Robert A. Butterworth, Attorney General, Tallahassee, and Allison Leigh Morris, Assistant Attorney General, Daytona Beach, for Appellant.
James B. Gibson, Public Defender, and Thomas J. Lukashow, Assistant Public Defender, Daytona Beach, for Appellee.
ON MOTION FOR CLARIFICATION
HARRIS, Judge.
On motion for clarification we substitute the following opinion.

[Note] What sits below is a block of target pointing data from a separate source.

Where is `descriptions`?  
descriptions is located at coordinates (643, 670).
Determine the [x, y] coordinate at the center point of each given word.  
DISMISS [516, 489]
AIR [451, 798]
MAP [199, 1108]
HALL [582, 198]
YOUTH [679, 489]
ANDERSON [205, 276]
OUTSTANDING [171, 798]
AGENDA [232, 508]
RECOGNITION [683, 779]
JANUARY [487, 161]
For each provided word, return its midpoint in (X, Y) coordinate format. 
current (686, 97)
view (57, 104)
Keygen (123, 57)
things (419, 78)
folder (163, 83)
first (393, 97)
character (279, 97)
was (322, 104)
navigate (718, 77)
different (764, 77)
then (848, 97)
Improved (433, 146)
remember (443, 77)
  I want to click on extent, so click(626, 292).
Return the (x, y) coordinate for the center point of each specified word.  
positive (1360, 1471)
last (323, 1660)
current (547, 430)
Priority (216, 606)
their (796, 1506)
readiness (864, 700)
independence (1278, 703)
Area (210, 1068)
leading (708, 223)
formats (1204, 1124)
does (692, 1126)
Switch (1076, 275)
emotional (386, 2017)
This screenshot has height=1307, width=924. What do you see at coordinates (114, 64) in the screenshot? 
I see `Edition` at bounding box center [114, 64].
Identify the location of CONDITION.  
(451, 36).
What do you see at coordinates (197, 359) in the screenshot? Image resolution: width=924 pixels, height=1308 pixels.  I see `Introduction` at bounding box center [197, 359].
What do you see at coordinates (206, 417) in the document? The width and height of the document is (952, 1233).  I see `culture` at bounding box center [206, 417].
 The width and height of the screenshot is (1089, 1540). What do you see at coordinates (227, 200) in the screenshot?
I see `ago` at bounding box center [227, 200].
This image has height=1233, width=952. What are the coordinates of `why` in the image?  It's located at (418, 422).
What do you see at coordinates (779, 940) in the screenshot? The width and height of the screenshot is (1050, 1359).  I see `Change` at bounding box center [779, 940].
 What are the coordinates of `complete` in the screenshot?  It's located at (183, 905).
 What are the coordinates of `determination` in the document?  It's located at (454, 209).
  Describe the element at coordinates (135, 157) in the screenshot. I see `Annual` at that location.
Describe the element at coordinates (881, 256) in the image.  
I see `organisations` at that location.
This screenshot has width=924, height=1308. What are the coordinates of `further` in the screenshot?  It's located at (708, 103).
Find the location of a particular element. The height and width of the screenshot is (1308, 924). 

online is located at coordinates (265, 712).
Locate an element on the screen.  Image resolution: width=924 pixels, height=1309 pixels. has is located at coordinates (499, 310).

The State charged Thomas in a three count information with false imprisonment and two counts of misdemeanor battery. After the jury was sworn, the State amended its information changing the false imprisonment charge to kidnapping with the intent to inflict bodily harm or terrorize. On motion by the defense, the court dismissed the amended complaint because of double jeopardy. The State appeals; we affirm.
We agree with State v. Stell, 407 So. 2d 642 (Fla. 4th DCA 1981) and our earlier decision in State v. Belton, 468 So. 2d 495 *627 (Fla. 5th DCA 1985) that the filing of an amended information, at least after the jury is sworn, has the legal effect of a nolle prosequi of the original information.[1] It would be inconsistent with the principles of double jeopardy if, after the defendant is placed in jeopardy for one crime, we permitted the State to amend the information to substitute another. The jury having been sworn before the filing of the amended information herein, jeopardy had attached.
AFFIRMED.
GOSHORN and PETERSON, JJ., concur.
NOTES
[1] Our decision in State v. Calle, 560 So. 2d 355 (Fla. 5th DCA 1990) did not address this issue. Further, we do not here suggest that an amendment to correct a minor error that does not substantively prejudice the defendant will be barred by double jeopardy. See Sanders v. State, 669 So. 2d 356 (Fla. 5th DCA 1996).